____ Excerpted passage

Established in 1969, Oceanic Society is America’s oldest nonprofit organization dedicated to ocean conservation. Throughout our history we have seen how conscientious nature travel can drive conservation and connect people to nature in meaningful ways. Our expeditions programs have been a core component of how we pursue our mission for more than 45 years.
Each of our expeditions is designed with the intention to positively impact the natural areas and human communities we visit while also delivering transformative nature experiences for our travelers that deepen their connections to nature and promote the adoption of ocean-friendly “Blue Habits.” Moreover, any profits we earn are invested directly into our ocean research and conservation programs worldwide.
In the last two fiscal years, our travel programs have generated nearly $1 million for ocean research and conservation programs.
Here’s how it works.
From July 1, 2016 through June 30, 2017 Oceanic Society operated 35 conservation travel programs for 245 travelers across 20 countries. Through those programs we contributed $145,330 to ocean research and conservation efforts by our partners in the Caribbean, Coral Triangle, Florida, Galápagos Islands, Kenya, Mexico, Micronesia, and Senegal, and provided a total of 1,371 hours of volunteer time. Our contributions supported programs that study and protect manatees, sea turtles, coral reefs, dolphins, whales, and other marine species.
An additional $305,343 in revenue generated through our expeditions and San Francisco Bay Area whale watching programs was reinvested into Oceanic Society’s global marine research and conservation programs, including our California whale conservation programs, the State of the World’s Sea Turtles Program, our Blue Habits initiative, and the administration of our fiscally-sponsored projects. Total dollar contributions to research and conservation were $450,673.
Wayne Sentman is our director of conservation travel programs and an Oceanic Society naturalist since 1998. He is an experienced guide with a diverse background in marine mammal, seabird, and marine debris research. Wayne also co-teaches undergraduate field programs in Kenya on human-wildlife conflict and on the use of social media and art to raise public participation in conservation. He recently received a Master's in Environmental Management from Harvard University.

________

* Problem 1:
In the passage on Oceanic Society's conservation travel, what were the total dollar contributions to research and conservation?
* Problem 2:
Duplicate everything in the passage on Oceanic Society's conservation travel from "An additional $305,343" down to "conservation were $450,673.".
The records that follow are not needed for this work.

____ Excerpted records

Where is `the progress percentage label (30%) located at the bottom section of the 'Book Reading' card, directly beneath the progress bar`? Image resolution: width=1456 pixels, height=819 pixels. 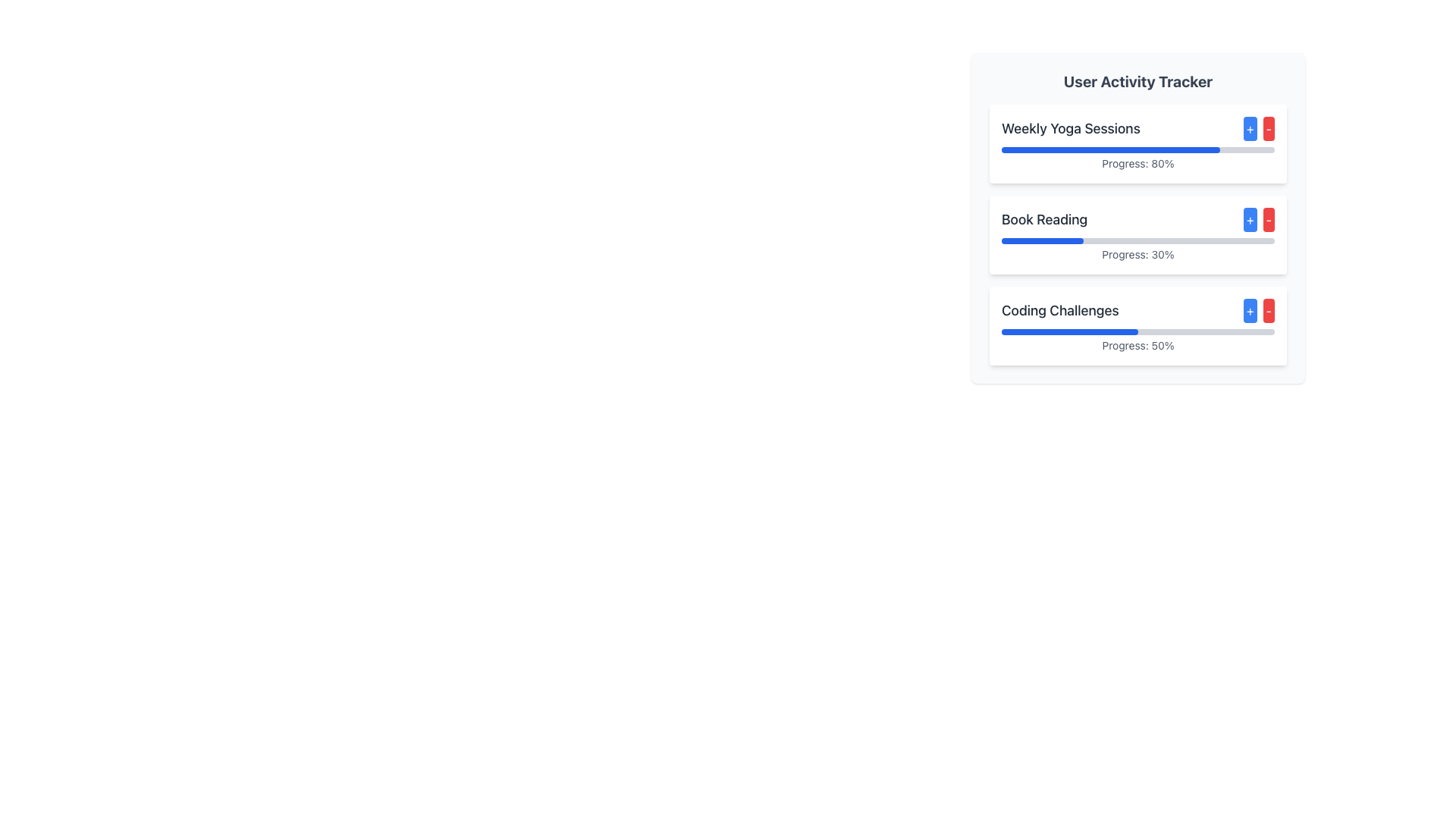 the progress percentage label (30%) located at the bottom section of the 'Book Reading' card, directly beneath the progress bar is located at coordinates (1138, 253).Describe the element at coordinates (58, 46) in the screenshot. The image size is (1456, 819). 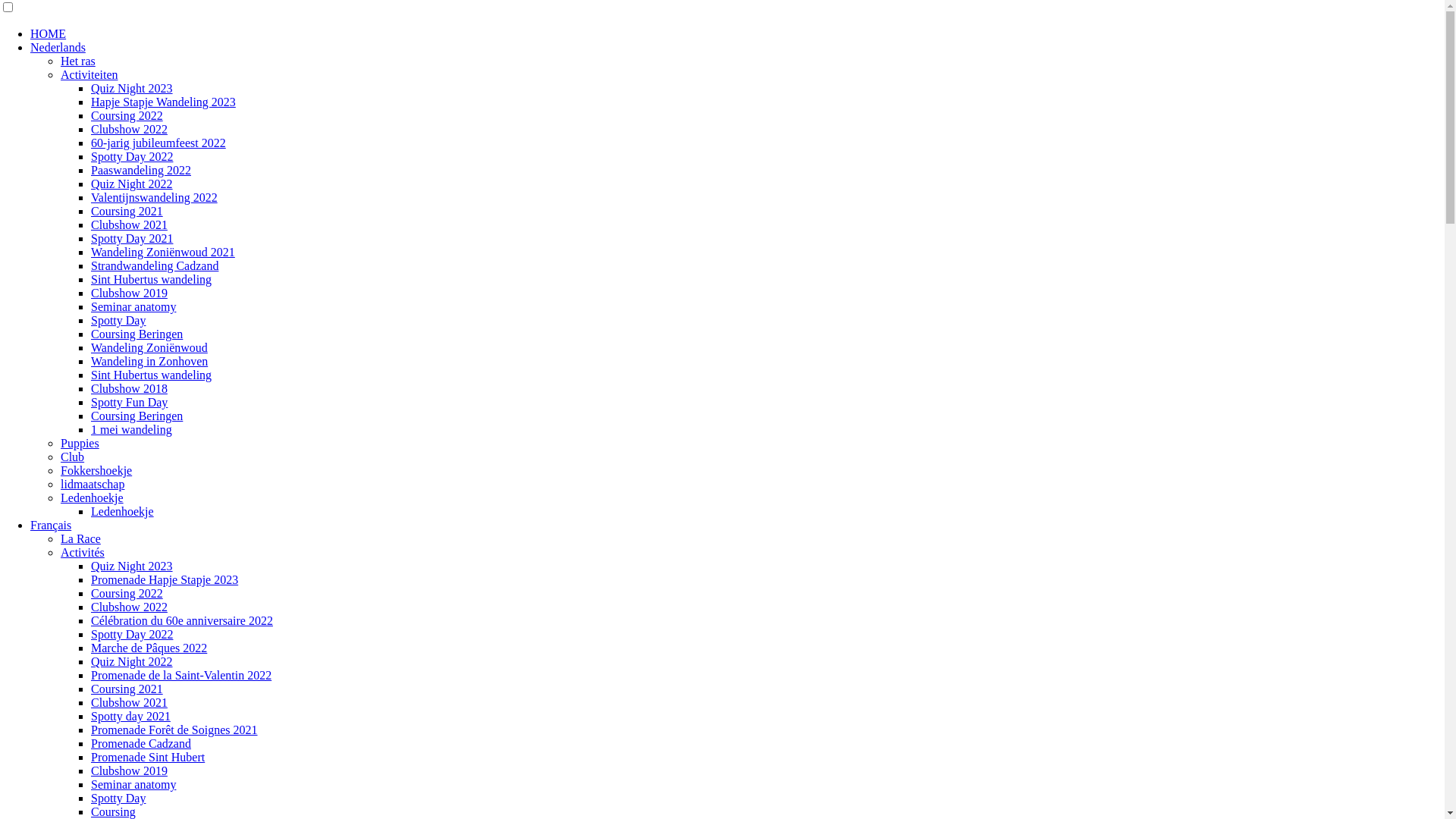
I see `'Nederlands'` at that location.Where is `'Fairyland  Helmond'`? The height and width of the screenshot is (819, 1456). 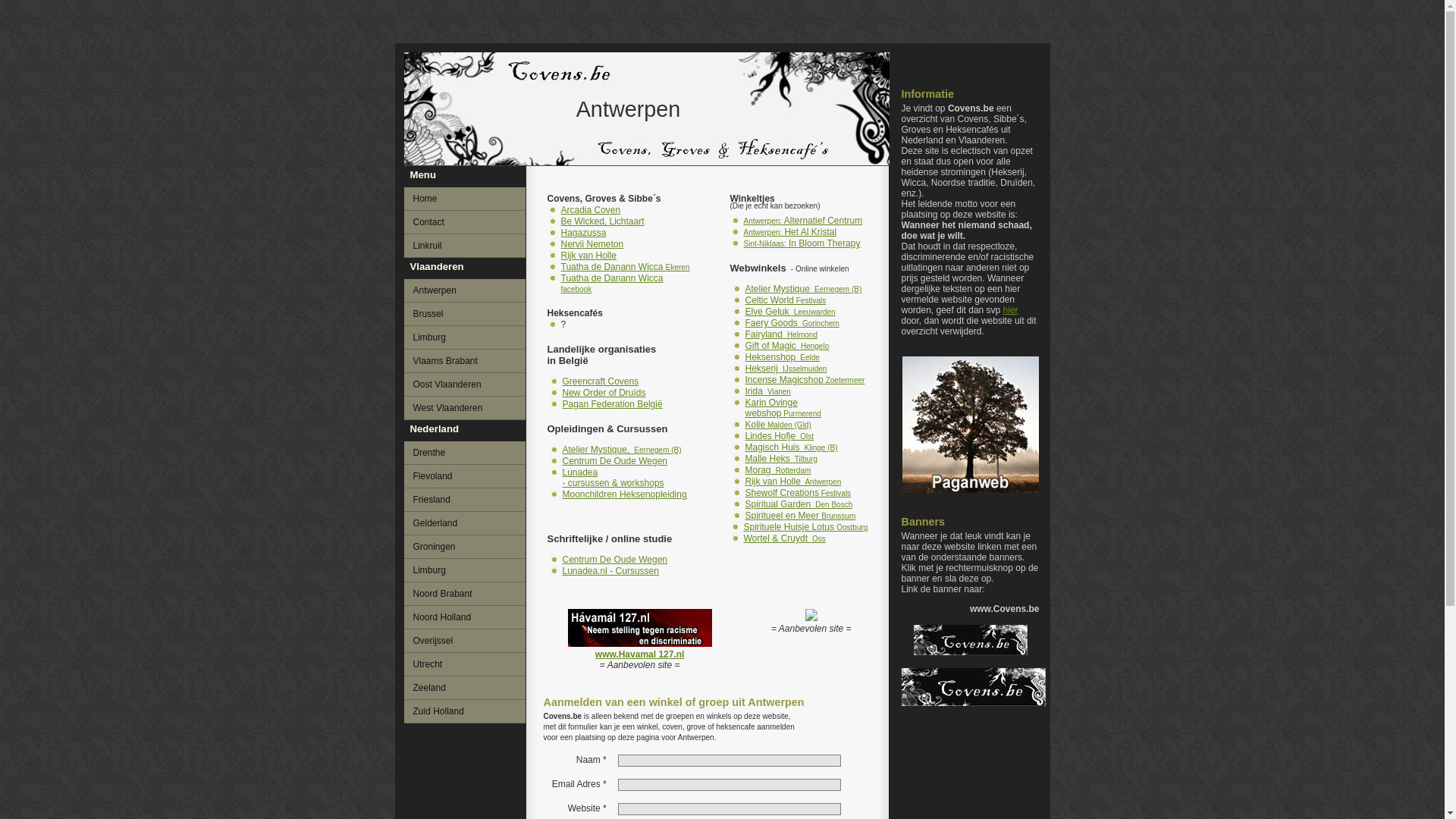
'Fairyland  Helmond' is located at coordinates (781, 333). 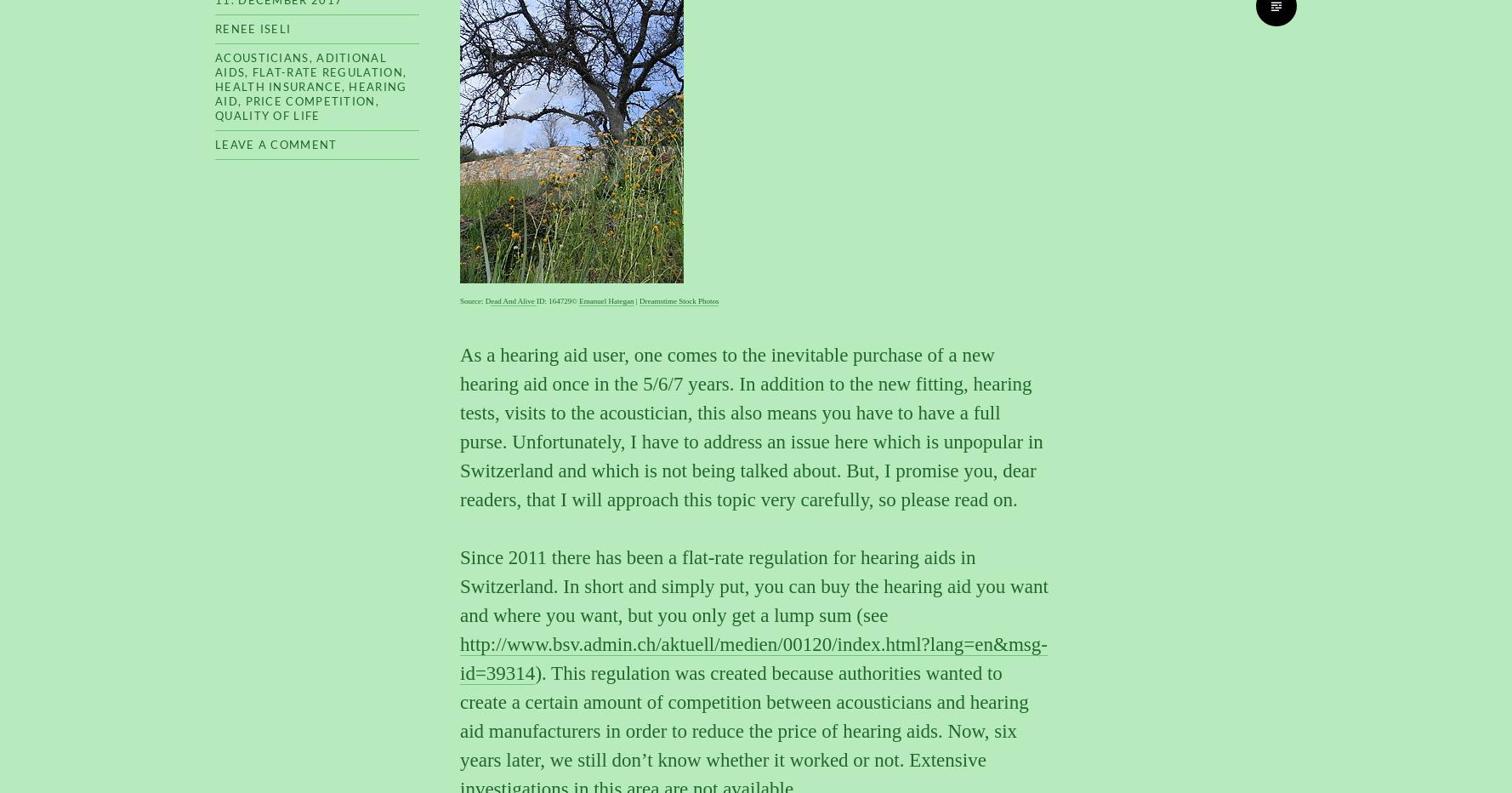 I want to click on 'hearing aid', so click(x=310, y=93).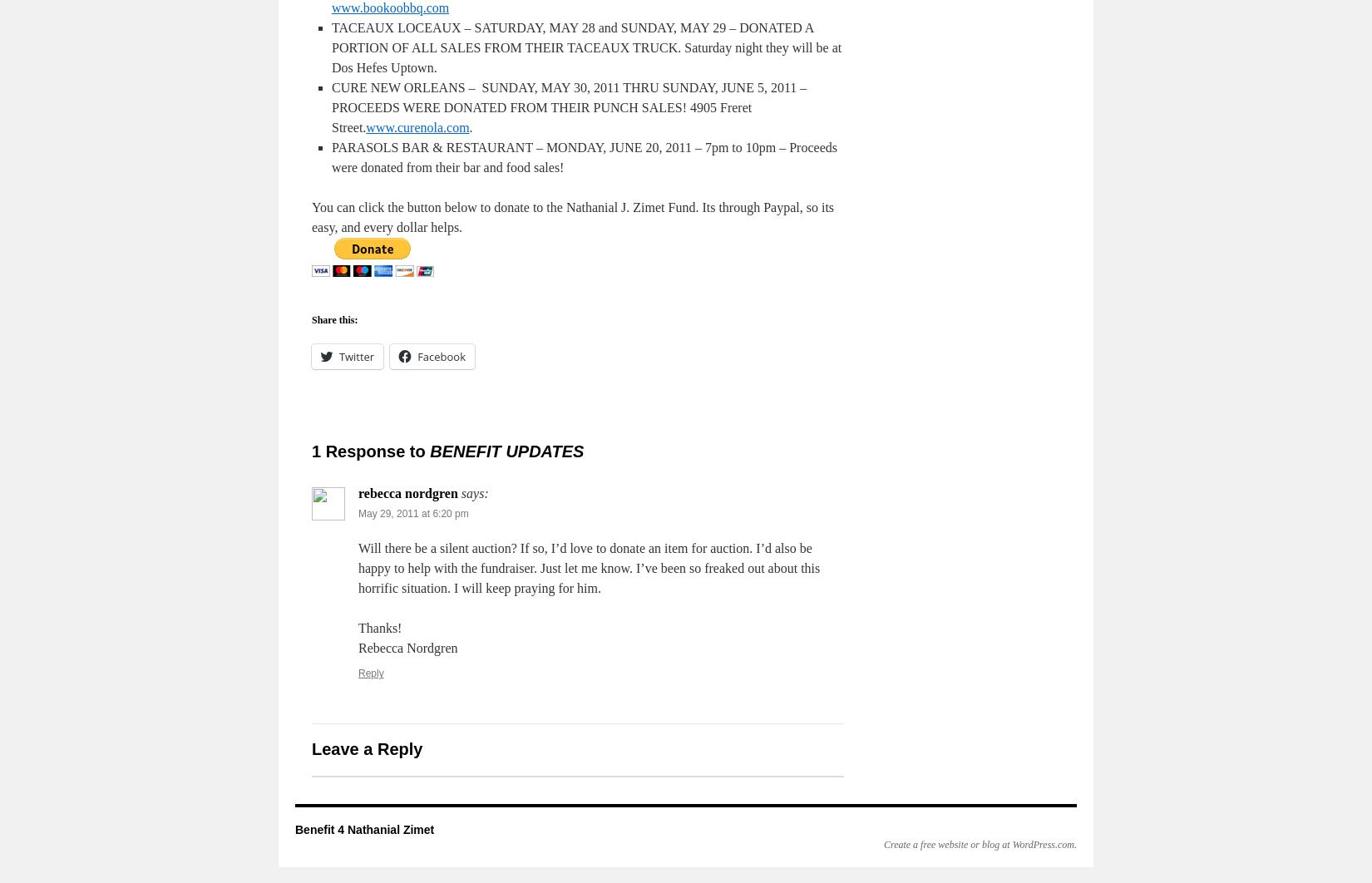 Image resolution: width=1372 pixels, height=883 pixels. What do you see at coordinates (379, 628) in the screenshot?
I see `'Thanks!'` at bounding box center [379, 628].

________

* Exercise response 1:
$450,673

* Exercise response 2:
An additional $305,343 in revenue generated through our expeditions and San Francisco Bay Area whale watching programs was reinvested into Oceanic Society’s global marine research and conservation programs, including our California whale conservation programs, the State of the World’s Sea Turtles Program, our Blue Habits initiative, and the administration of our fiscally-sponsored projects. Total dollar contributions to research and conservation were $450,673.